- _TEXTO PARA ANÁLISE_

- - -

O protagonista circula por uma metrópole exaurida, sufocada pela escassez e pelo autoritarismo, numa distopia em que a sobrevivência se transforma em resistência silenciosa. A narrativa acompanha o desmoronamento das certezas cotidianas diante de catástrofes ambientais, repressão política e uma violência que se infiltra nos interstícios da vida urbana. A voz narrativa, seca e incisiva, alterna perplexidade e rebeldia, enquanto o personagem principal atravessa ruínas e burocracias, reencontrando em cada gesto a memória de um país possível e a ferida de um futuro interditado. O tempo é circular, reiterando a opressão e o desencanto, ao mesmo tempo em que pequenas insurreições se insinuam nos detalhes: uma conversa sussurrada, o desejo de fuga, a obstinação de permanecer íntegro mesmo sob ameaça. O texto nunca se rende ao desespero, mas tampouco oferece redenção fácil; antes, aposta na potência do testemunho e da linguagem para nomear a crise, rasurando as fronteiras entre esperança e desencanto. O percurso, embora árido, se recusa à resignação, reafirmando a capacidade de sonhar diante do colapso. Em 2011, após avaliação da comissão técnica do FNDE, o romance foi suspenso do processo de seleção do PNBE, por orientação formal do MEC, em função da abordagem considerada pessimista, das cenas de sexo e crítica política intensa, entendidas como inadequadas para distribuição escolar nacional.

Uma jovem mulher experimenta o mundo como um território de sensações intensas, explorando pensamentos e desejos que desafiam limites impostos pela tradição e pelo cotidiano. A narrativa, conduzida por uma voz introspectiva e fragmentária, atravessa memórias da infância, encontros e desencontros afetivos, e inquietações existenciais que escapam à ordem linear do tempo. O fluxo de consciência da protagonista revela um universo em que palavras buscam alcançar o inatingível, oscilando entre ternura e rebeldia, solidão e descoberta. Pequenos gestos e diálogos insinuam conflitos profundos, enquanto o silêncio adquire espessura de acontecimento. As paisagens íntimas ganham forma no detalhe do olhar, no gesto interrompido, na dúvida que se repete. A escrita, tensa e inventiva, recusa clichês, apostando na invenção de um idioma próprio para dar conta da estranheza de estar viva. Em meio à rotina ordinária, despontam lampejos de liberdade e transgressão, marcando a busca pela autenticidade mesmo diante do desconcerto. O romance se recusa à reconciliação fácil, deixando ao leitor a tarefa de desvendar, nas entrelinhas, o mistério do que permanece indizível. Em 2012, a seleção do PNBE optou por não incluir o romance em sua lista, após parecer técnico do FNDE que apontou a complexidade do texto, o teor adulto das inquietações existenciais e o fluxo narrativo experimental como inadequados para estudantes do ensino médio, decisão comunicada oficialmente a editoras e escolas.

- - -

- _ATIVIDADE_
Segundo o texto para análise, por que o romance sobre a metrópole distópica foi suspenso do processo de seleção do PNBE em 2011?

- - -

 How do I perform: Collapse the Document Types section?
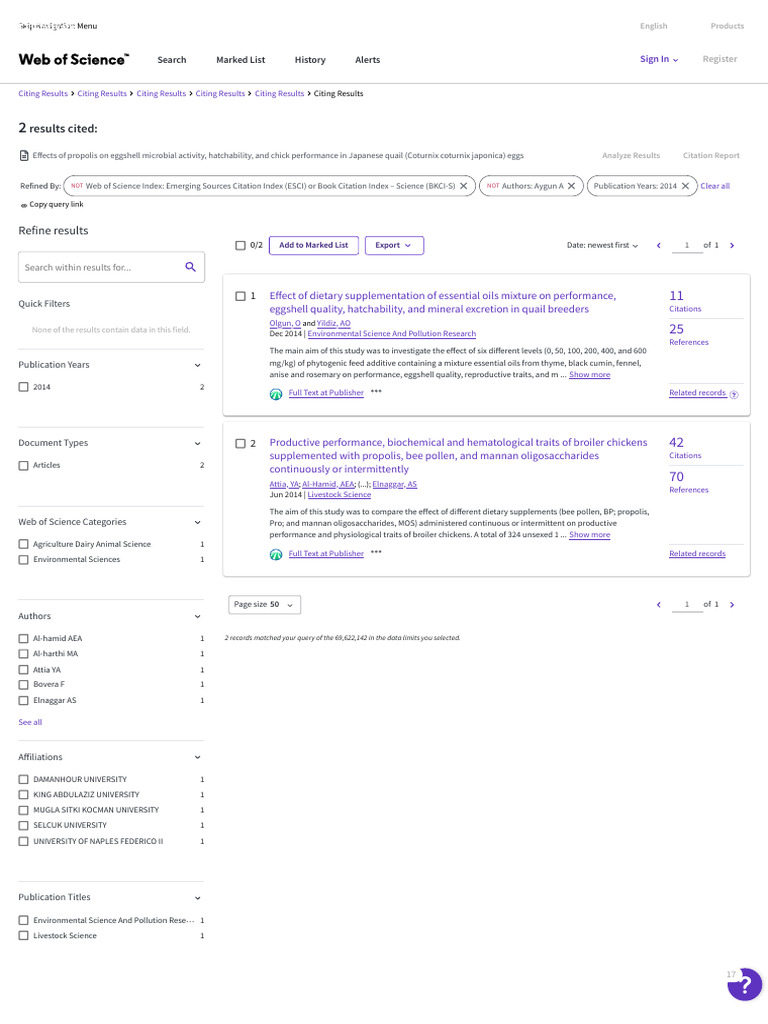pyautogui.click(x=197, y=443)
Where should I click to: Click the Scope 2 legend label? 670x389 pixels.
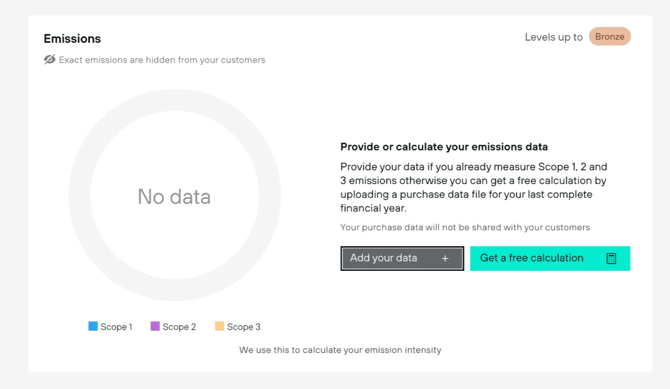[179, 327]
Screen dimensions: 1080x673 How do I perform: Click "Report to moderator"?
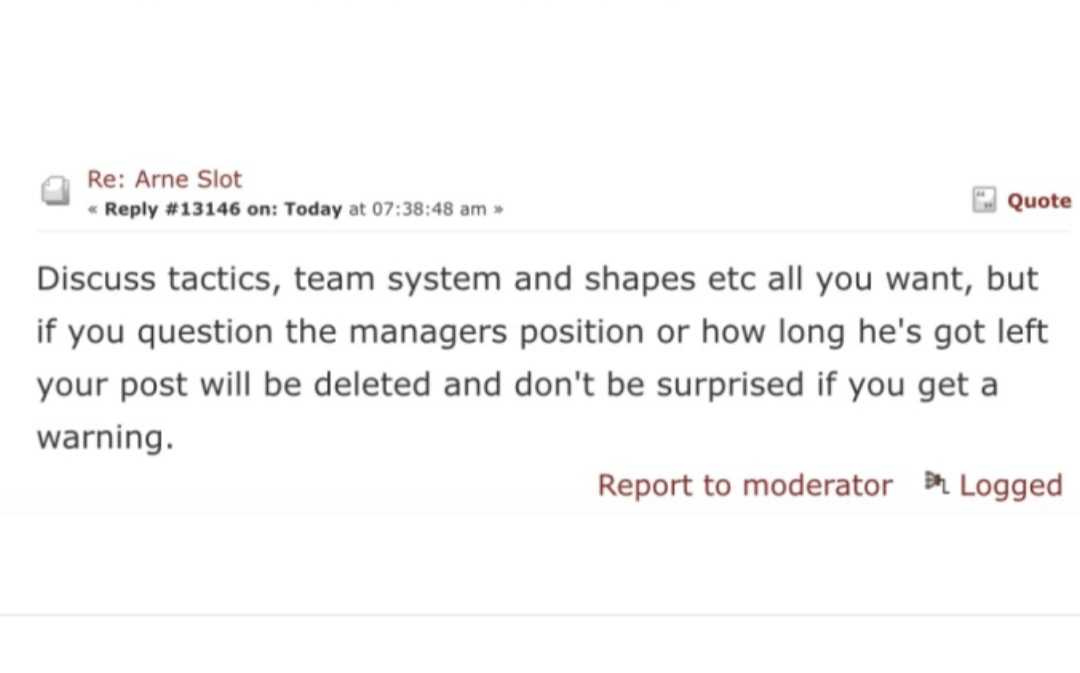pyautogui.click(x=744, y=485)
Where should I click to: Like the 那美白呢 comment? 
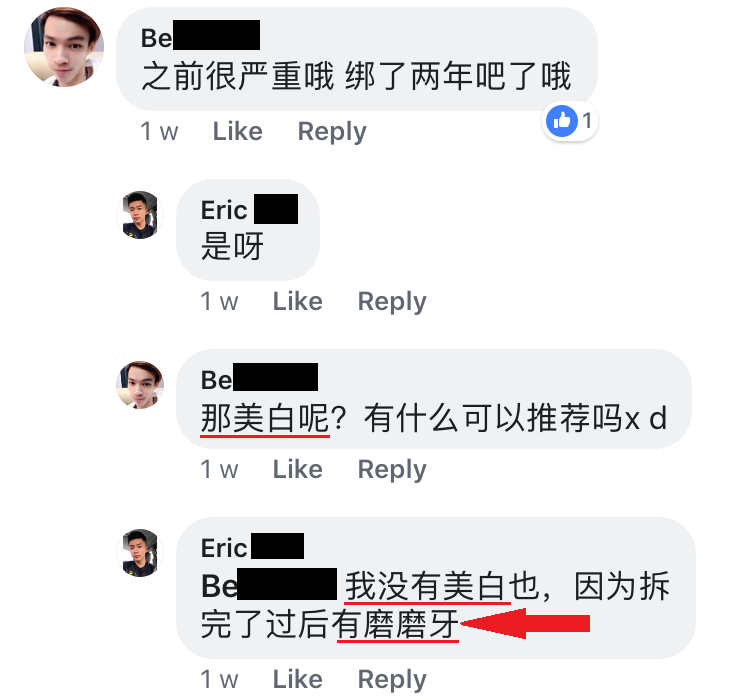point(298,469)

- - -

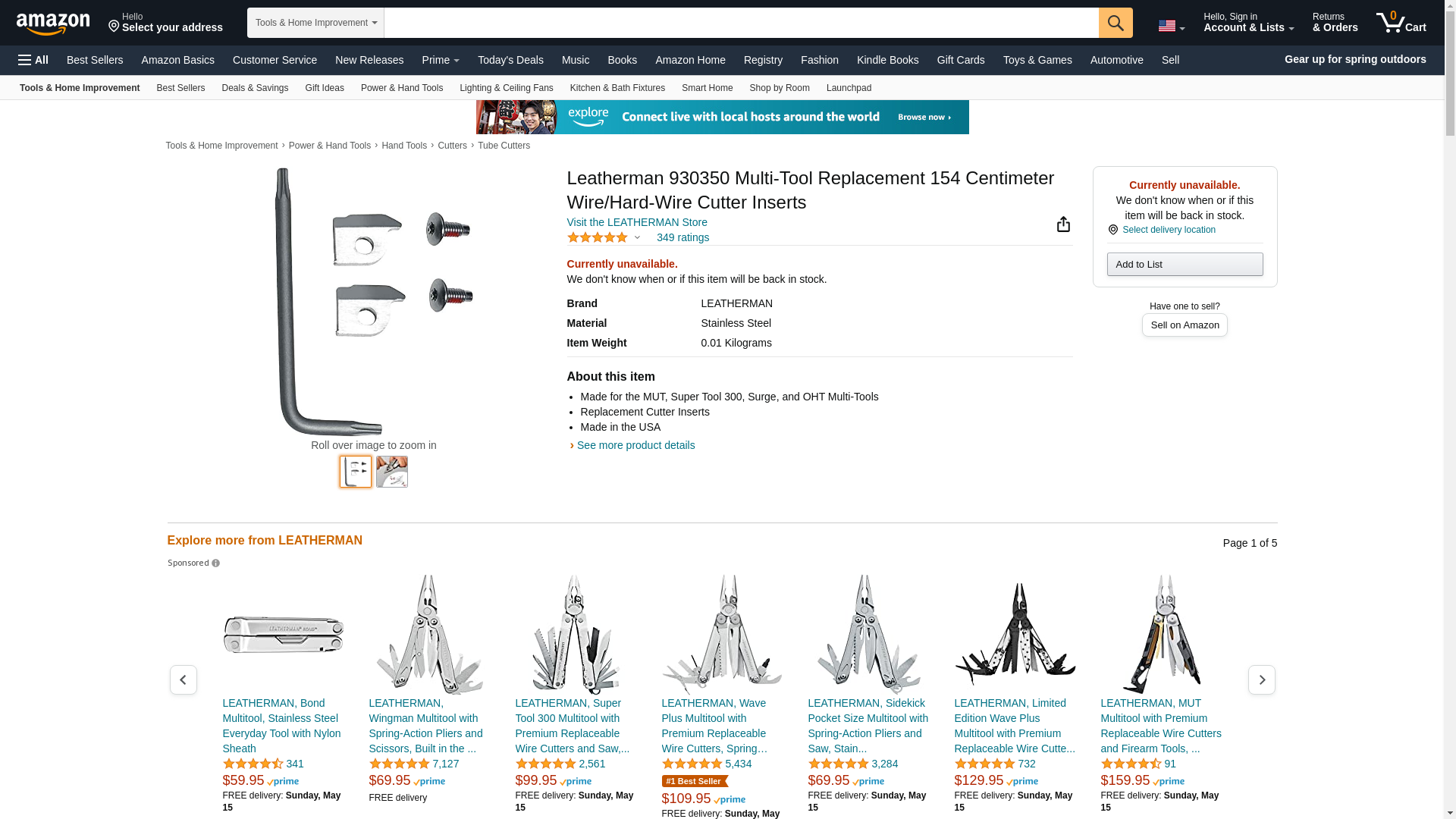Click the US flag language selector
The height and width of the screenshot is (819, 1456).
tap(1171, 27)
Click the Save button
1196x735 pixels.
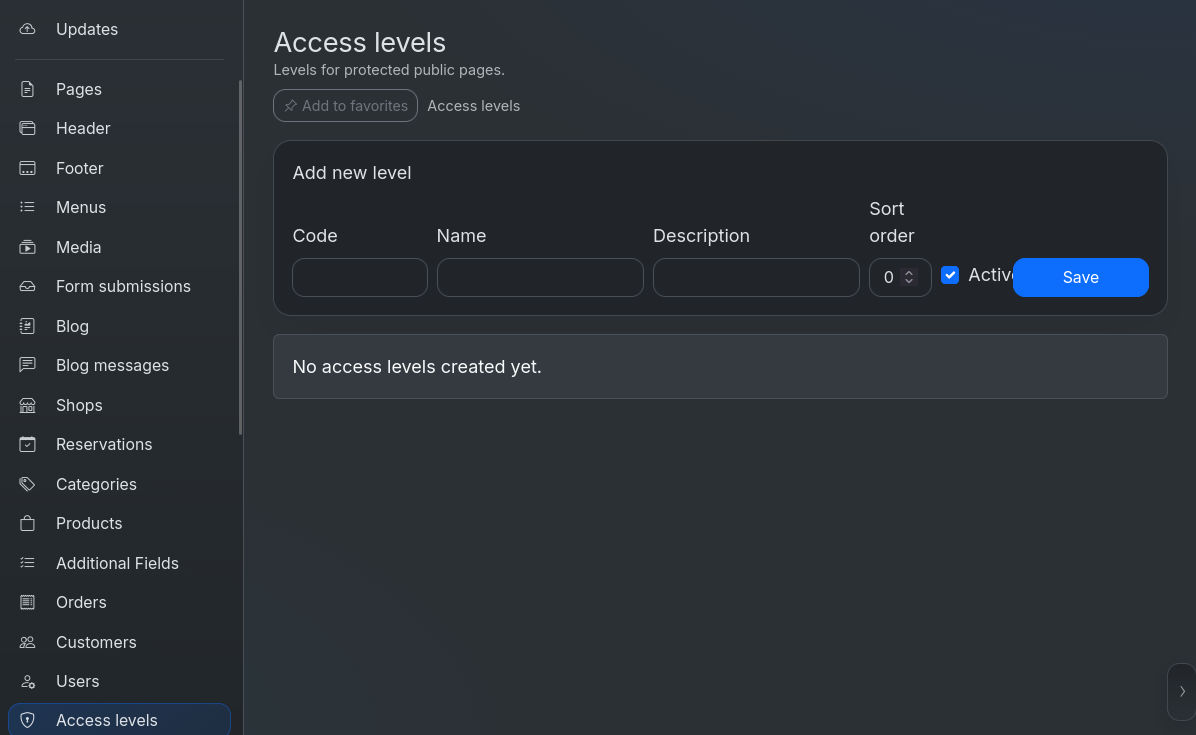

- - -

- _RESPOSTA DA ATIVIDADE_
Por causa da abordagem considerada pessimista, das cenas de sexo e da crítica política intensa, entendidas como inadequadas para distribuição escolar nacional.